Models marked with HD symbol seem to have a bit less slanted transmission curve than their predecessors and because of that they render colours in a more natural way. When you compare the new instruments to those tested by us several years ago you see an improvement but it had to be said that, in this category, the Meostar B1 HD still lags behind the best. However, as the best ones are 2-3 times more expensive…

Meopta Meostar B1 10x42 HD and Swarovski SLC 10x42 W B.


Optical performance is the measure of the class of a pair of binoculars and it should be said the Meopta had no slip-up whatsoever. Even the worst result concerning distortion, 5 points out of 10, is a perfect average. In all other categories the results are good or very good: you get a clear, bright image properly sharp up to the very edge, astigmatism and coma are low and the chromatic aberration is controlled in a proper way. Nice, round exit pupils situated against dark background means no contrast decrease or noticeable brightness loss.

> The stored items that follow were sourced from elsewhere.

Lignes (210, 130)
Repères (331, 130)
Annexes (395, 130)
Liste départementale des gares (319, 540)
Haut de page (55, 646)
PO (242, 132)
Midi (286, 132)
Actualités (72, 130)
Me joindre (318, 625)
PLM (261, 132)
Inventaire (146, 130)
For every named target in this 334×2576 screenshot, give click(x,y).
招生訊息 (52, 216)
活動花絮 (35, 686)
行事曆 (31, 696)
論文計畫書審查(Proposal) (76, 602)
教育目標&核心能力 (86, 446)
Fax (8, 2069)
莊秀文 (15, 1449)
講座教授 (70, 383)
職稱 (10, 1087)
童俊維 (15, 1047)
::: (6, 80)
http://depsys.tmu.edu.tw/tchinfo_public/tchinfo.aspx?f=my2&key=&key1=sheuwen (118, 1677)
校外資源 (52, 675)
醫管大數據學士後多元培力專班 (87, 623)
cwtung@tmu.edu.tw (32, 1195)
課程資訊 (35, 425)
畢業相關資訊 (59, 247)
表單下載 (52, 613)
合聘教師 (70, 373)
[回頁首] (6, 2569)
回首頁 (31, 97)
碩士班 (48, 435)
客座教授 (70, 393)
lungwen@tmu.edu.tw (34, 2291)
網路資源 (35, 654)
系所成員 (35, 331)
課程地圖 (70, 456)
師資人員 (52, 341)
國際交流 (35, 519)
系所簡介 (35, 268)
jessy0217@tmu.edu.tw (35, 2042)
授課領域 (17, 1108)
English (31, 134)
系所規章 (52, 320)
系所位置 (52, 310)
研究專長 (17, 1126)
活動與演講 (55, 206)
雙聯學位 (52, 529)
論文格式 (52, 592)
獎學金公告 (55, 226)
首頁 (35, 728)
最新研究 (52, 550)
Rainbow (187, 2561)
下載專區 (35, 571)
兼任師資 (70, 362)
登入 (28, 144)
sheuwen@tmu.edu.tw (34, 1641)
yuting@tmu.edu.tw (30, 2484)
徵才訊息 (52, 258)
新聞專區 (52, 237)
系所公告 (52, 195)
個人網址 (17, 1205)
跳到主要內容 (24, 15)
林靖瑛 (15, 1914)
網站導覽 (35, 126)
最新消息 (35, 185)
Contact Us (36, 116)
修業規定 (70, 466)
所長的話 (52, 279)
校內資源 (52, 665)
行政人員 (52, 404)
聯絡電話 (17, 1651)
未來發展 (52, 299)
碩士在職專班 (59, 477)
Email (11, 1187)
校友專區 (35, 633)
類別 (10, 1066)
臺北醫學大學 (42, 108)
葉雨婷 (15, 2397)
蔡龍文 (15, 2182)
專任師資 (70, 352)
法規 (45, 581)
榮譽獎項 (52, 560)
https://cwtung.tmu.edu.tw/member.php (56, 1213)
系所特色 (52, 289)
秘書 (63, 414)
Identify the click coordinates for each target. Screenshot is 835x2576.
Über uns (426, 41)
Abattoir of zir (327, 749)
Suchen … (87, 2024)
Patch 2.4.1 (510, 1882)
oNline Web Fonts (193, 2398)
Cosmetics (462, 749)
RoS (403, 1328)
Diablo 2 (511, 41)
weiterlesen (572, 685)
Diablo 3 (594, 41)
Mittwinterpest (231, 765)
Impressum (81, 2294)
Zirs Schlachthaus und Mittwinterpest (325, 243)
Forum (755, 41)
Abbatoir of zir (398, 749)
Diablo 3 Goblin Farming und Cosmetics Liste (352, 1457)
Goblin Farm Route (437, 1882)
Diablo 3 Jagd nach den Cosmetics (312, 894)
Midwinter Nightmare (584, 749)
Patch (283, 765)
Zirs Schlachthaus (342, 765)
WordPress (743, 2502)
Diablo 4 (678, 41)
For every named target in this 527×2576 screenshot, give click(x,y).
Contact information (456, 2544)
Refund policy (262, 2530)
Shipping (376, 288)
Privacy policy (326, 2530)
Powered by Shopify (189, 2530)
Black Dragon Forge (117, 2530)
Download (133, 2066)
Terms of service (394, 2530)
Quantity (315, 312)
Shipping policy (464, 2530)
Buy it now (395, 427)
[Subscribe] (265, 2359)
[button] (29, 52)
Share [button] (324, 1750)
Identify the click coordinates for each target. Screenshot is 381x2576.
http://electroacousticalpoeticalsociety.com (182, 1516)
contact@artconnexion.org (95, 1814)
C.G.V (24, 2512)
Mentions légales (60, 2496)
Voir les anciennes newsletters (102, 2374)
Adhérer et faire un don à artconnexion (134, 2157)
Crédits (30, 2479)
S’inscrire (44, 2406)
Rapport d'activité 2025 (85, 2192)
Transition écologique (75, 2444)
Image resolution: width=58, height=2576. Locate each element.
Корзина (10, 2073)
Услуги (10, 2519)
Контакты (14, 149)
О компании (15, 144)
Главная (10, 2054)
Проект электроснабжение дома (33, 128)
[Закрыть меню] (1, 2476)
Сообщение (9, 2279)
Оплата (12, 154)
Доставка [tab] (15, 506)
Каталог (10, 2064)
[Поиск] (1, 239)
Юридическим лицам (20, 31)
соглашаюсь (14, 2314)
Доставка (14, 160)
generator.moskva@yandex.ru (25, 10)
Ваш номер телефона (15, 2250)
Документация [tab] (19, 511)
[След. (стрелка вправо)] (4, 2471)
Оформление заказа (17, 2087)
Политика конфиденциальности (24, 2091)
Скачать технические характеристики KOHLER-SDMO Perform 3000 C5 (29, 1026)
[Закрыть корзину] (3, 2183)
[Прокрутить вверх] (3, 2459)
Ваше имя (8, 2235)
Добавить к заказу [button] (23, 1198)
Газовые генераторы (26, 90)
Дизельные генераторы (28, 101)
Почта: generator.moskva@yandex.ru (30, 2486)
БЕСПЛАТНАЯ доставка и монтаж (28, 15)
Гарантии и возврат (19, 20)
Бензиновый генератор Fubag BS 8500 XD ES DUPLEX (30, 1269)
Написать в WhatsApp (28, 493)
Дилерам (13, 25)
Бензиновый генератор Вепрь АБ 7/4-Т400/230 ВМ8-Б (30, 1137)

That almost idyllic image is spoilt by the quality control – it seems the Czechs have to work on it much harder. When we glanced inside the binoculars and examined the prisms carefully we noticed strange damp patches on their edges. On the right prism there was a shiny object – a bigger speck of dust or even a glass or coating defect. If the Meopta is supposed to qualify as a top-of-the-range, premium instrument such a specimen shouldn’t have been sent to the shops at all.

To sum up: if you don’t want to or can’t spend 1000-2000 Euro on a pair of binoculars produced by Leica, Nikon, Swarovski or Zeiss, you can buy a solid Meostar for a price 2-3 times lower. It won’t be hugely different than the best devices and will give you a lot of fun.